→ **DOCUMENT SECTION**
You can also stick your finger inside the hole at the end, and pull out a clump (instead of a strand) that will be easier to untangle. Not my favorite part of knitting. :wink: Ellen


bsaito said:


> I have been reading several posts on tangled yarn. I get yarn barf (a big mass of yarn "spit" from the center of the skein), usually when starting the pull. What is the magic to finding the end to begin the pull? I know some yarns make both ends easily accessible but not all companies do this.


----------



## bonbf3 (Dec 20, 2011)

Send them to me. I like to untangle knots! (I know - there's something very wrong with me!)


----------



## nhauf001 (Jan 18, 2011)

bsaito said:


> I have been reading several posts on tangled yarn. I get yarn barf (a big mass of yarn "spit" from the center of the skein), usually when starting the pull. What is the magic to finding the end to begin the pull? I know some yarns make both ends easily accessible but not all companies do this.


I don't know of any magic, I just pull out the barf with the end, find the end and start knitting until the barf is just a memory


----------



## denisejh (May 20, 2011)

bsaito-If I can't find the yarn end I go to the insife of the ball and pull out the first layer of the yarn. I may get more than the first layer coming out but it usually isn-t that much. The I find the yarn end and start knitting with it, using up the excess that came out with the end. It works ok.


----------



## mvitale (Oct 3, 2011)

I just used a skein of Red Heart baby soft steps and took me an hr to untangle the mess..I wrote to Red Herat and they said that yarn is not made to use from the inside they suggest using the loose end and keeping it in a basket to unravel while u r using it


----------



## Pamk (Jul 10, 2011)

I have suffered this malady also. Usually I put the yarn in a separate room, close the door and give it a "time out". After a bit, I check in with it to see if its ready to behave.


----------



## stirfry (Nov 3, 2011)

LEE1313 said:


> I pray to the yarn fairy and eat chocolate
> 
> Linda


Ditto. Pray real hard
Doreen


----------



## Jean Keith (Feb 17, 2011)

I bought a bunch of yarn at a sale and one of the bags had a tangled mass of smaller balls of about 30 colors that looked like a serving of spaghetti. It was fun to untangle and I did it -- enjoyed using it afterwards for a project. But a new ball of yarn? Every time can't find the start. For that I don't have the patience and just clip it. Chances are it is going to take more than one ball of yarn to complete anyway, so what the heck.


----------



## Kateannie (Mar 21, 2011)

I don't mind the "yarn barf" right at the beginning, but it drives me crazy when you are at the end of the skein (and your project) and out comes that dreaded tangled mess. It is hard to get it untangled with your knitted item almost complete and you can't find the final end of the yarn to untangle it. GRRRRRR Love the chocolate idea!


----------



## damemary (Mar 14, 2012)

I think DH=dear husband.


----------



## nhauf001 (Jan 18, 2011)

SueSch said:


> Why does everyone start from te middle of the ball of yarn ?

→ **RECORDED INFORMATION**
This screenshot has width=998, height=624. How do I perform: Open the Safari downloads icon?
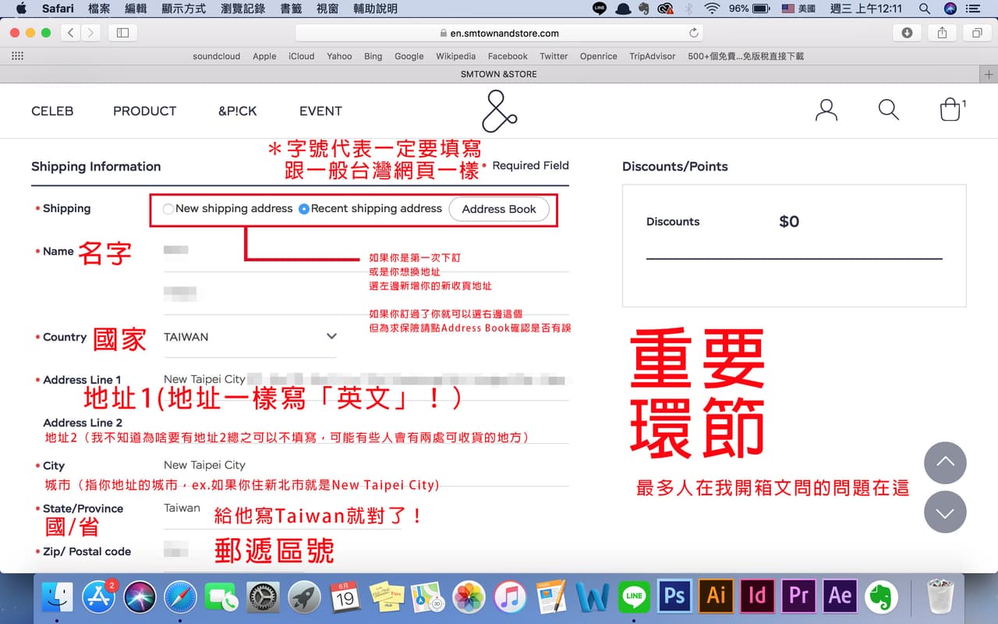[907, 33]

→ **TASK PROMPT**
Could you rewrite the passage of the thread on tangled yarn that opens with "I bought a bunch" and closes with "(Mar 21, 2011)", changing "spaghetti" to "noodles"? The material here comes from a separate source, not from the thread on tangled yarn.

→ **EXERCISE SOLUTION**
I bought a bunch of yarn at a sale and one of the bags had a tangled mass of smaller balls of about 30 colors that looked like a serving of noodles. It was fun to untangle and I did it -- enjoyed using it afterwards for a project. But a new ball of yarn? Every time can't find the start. For that I don't have the patience and just clip it. Chances are it is going to take more than one ball of yarn to complete anyway, so what the heck.


----------



## Kateannie (Mar 21, 2011)